Standards Group:
YALE-MSS-1: System Classification
YALE-MSS-1.5: Plan for data recovery requirements
Details
Data recovery capabilities help protect the integrity and availability of the data. In the event of a security incident, such as ransomware, data recovery can help:
- Restore lost data
- Determine if data was tampered with or changed
There are two components to this:
- Recovery Time Objective (RTO)
- Recovery Point Objective (RPO)
Data recovery requires an understanding of:
- The amount of time an outage last before causing some sort of hardship
- The amout of data you can lose without impacting the function(s) the IT system supports
- The backup capabilities of the supporting infrastructure the IT System is hosted on
Example: A system is continuously updated with real-time patient information. It's decided that the system cannot afford to lose more than 10 minutes of data in the event of a disruption. As a result, the system has an RPO of 10 minutes and must be backed up every 10 minutes. In the event of an outage, it is determined that being down for more than two hours is unacceptable. This results in an RTO of two hours.

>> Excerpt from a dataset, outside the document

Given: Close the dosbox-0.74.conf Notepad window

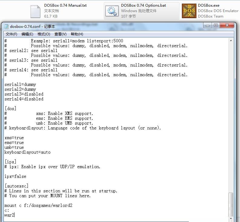Looking at the screenshot, I should click(227, 26).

Recovery Point Objective (RPO) is how frequently backups of data are created. For example, if you have an RPO of 24 hours, then a backup is generated once every 24 hours. At most you'll lose one day of data in the event of an outage (i.e., you can go back to a point that is no more than 24 hours from when the system was last functioning).
Recovery Time Objective (RTO) is the maximum amount of time before incurring a significant disruption to operations during an outage. For example, if you determine that your operation can't be offline longer than eight hours before a significant disruption, then your RTO would be eight hours.
A low RPO means frequent data backups, and a low RTO means quick restoration of service.